DOCUMENT TEXT:
»»

Prevalence Ratio (PR) of Hearing Loss in Firefighters versus General Populations

There are several definitions of hearing impairment. In the occupational setting, hearing impairment is generally defined as a pure-tone average (PTA) of the HTLs for both ears that exceeds 25 dB at 1000 Hz, 2000 Hz, 3000 Hz, and 4000 Hz (PTA1234).14 We used it as a definition of hearing loss for comparison. The number of subjects from three groups exceeding these criteria for the average of the both ears was calculated. Hearing loss was calculated by main roles of the firefighter and five age groups. PR of hearing loss among firefighter and each general population was calculated by Cochran–Mantel–Haenszel method, stratified by five age groups.

An association with hearing loss and main role (duration in months) was examined by the generalized linear model (log link, Poisson distribution) with controlling age as a continuous variable. The PRs were calculated for firefighters, using each general population as the reference group. All reported P-values were two tailed, and P<0.05 was established as the level of significance.

Comparison of Firefighters’ HTLs with those of Screened and Unscreened Population

Medians and selected other percentiles are commonly used to describe audiometric threshold distributions, because HTL distributions of population-based samples are usually positively skewed.15 For each test frequency and age group, medians and 90th percentiles of HTLs for Korean firefighters were compared with those from the two comparison groups. For the purpose of comparison, five age groups were used: 24–30, 31–40, 41–45, 46–50, and >51 years. The table for comparison of three groups’ threshold levels consist of 60 cells, and each cell has median or 90th percentile threshold level of each frequency and age group. For each comparison cell, the HTLs of firefighters were judged as “better than,” “not different from,” or “worse than” KONP or KNINEP. To clarify the comparison, the medians with 95th percentile upper and lower confidence intervals for firefighters’ HTLs were represented with those of KONP and KNINEP by audiogram.

There were no personal identifiers recorded in the database. The study protocol was approved by the institutional review board (IRB) of the Graduate School of Public Health in Seoul National University, South Korea.

RESULTS

PR of Hearing Loss in Firefighters versus General Populations

Table 1 shows the prevalence and PR of hearing loss (PTA1234≥25 dB) among firefighters and general populations. The average age of the 912 firefighters was 44±8 years, which was not different from those of the comparison groups (44±11 years in KONP, 43±10 years in KNINEP). The HTLs of 1 kHz, 2 kHz, 3 kHz, and 4 kHz were averaged for the left and right ears of each subject (PTA1234). About 16.3% of firefighters had hearing loss, compared with 3.4% of KONP and 17.6% of KNINEP. The PR for firefighters versus KONP was 5.29 (3.34–8.39; P<0.001) and that for firefighters versus KNINEP was 0.99 (0.95–1.03; P=0.550).

««

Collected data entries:
»»

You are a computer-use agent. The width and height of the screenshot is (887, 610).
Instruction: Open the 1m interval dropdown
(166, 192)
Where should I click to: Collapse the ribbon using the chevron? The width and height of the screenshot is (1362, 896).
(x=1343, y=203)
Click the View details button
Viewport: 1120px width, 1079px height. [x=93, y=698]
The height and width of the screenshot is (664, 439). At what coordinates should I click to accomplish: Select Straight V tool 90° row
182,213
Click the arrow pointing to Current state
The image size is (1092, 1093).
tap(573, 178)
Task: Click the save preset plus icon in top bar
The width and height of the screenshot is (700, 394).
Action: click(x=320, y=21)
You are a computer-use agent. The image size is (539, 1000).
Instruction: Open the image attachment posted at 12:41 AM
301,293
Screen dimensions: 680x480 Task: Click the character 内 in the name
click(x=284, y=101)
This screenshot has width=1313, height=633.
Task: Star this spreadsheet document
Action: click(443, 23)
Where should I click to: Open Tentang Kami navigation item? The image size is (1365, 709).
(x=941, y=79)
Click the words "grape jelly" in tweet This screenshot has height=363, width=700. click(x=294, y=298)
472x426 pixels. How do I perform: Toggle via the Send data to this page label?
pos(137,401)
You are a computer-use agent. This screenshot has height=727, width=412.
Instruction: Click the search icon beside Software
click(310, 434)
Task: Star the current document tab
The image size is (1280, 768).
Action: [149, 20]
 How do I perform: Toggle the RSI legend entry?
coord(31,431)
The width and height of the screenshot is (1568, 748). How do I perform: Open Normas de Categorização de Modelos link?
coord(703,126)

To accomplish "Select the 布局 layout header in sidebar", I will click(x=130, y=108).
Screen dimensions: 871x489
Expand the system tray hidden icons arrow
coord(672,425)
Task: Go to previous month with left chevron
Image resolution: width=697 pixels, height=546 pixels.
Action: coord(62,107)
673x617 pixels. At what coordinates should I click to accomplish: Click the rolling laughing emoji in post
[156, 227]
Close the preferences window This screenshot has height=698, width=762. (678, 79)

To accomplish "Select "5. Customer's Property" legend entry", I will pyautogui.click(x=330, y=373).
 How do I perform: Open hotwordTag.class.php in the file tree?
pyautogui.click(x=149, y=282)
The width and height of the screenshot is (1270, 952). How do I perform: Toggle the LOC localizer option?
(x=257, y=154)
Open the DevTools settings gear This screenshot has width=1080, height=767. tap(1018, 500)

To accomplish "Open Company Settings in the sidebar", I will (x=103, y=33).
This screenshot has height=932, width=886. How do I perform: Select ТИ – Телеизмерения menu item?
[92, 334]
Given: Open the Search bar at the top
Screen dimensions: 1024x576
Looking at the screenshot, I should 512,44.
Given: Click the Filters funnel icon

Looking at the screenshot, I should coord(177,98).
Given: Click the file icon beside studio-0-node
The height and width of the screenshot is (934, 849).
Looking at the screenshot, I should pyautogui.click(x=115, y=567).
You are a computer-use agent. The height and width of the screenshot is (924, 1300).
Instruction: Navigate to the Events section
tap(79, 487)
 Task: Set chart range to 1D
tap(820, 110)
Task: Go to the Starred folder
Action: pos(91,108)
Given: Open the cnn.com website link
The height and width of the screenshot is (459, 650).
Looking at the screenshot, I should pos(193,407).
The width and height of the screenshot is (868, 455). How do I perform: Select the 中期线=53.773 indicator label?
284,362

««

WORK INSTRUCTION 1: Output the passage on hearing loss in firefighters from "There are several" up to and including "by five age groups.".
WORK INSTRUCTION 2: Pick up the passage on hearing loss in firefighters after its last sentence and continue it.
These entries are separate material and are not part of the passage on hearing loss in firefighters.

OUTPUT 1:
There are several definitions of hearing impairment. In the occupational setting, hearing impairment is generally defined as a pure-tone average (PTA) of the HTLs for both ears that exceeds 25 dB at 1000 Hz, 2000 Hz, 3000 Hz, and 4000 Hz (PTA1234).14 We used it as a definition of hearing loss for comparison. The number of subjects from three groups exceeding these criteria for the average of the both ears was calculated. Hearing loss was calculated by main roles of the firefighter and five age groups. PR of hearing loss among firefighter and each general population was calculated by Cochran–Mantel–Haenszel method, stratified by five age groups.

OUTPUT 2:
Table 1 Prevalence and prevalence ratio of hearing lossa among firefighter and control groups.

In terms of the major roles of firefighters, hearing loss was most prevalent in rescuers (25.8%), followed by office workers (16.6%), suppressors (16.4%), paramedics (13.9%), and drivers (13.8%). The Cochran–Mantel–Haenszel test among the main roles of the firefighters, adjusting for age, demonstrated significant differences among the roles (P=0.030).

Table 2 shows the PRs of hearing loss in firefighters compared with KONP, which is the result of generalized linear model (log link, Poisson distribution) for hearing loss in firefighters and KONP, combined with age and years of service for each main role of the firefighters. The service durations of all main roles were significant predictor of hearing loss, in particular, role as rescuer showed the highest risk (PR=1.010, P<0.0001) than as any other main role. Although age was the strongest predictor as well, age effect became insignificant after service duration of main role had been entered into the regression equation (PR=1.022, P=0.0625).

Table 2 Results of the generalized linear model (log link, Poisson distribution) for hearing loss in firefighters (N=912) with the KNOP (N=677) as a reference.

The result of generalized linear model (log link, Poisson distribution) for hearing loss among firefighters and KNINEP is shown in Table 3. PRs for hearing loss increased with age (RR=1.077, 95% CI: 1.063–1.091). Duration of service (months) in the role of a rescuer was the only significant predictor of hearing loss after adjusting for age (RR=1.005, 95% CI: 1.002–1.007).

Table 3 Results of the generalized linear model (log link, Poisson distribution) for hearing loss in firefighters (N=912) with the KNINEP (N=1231) as a reference.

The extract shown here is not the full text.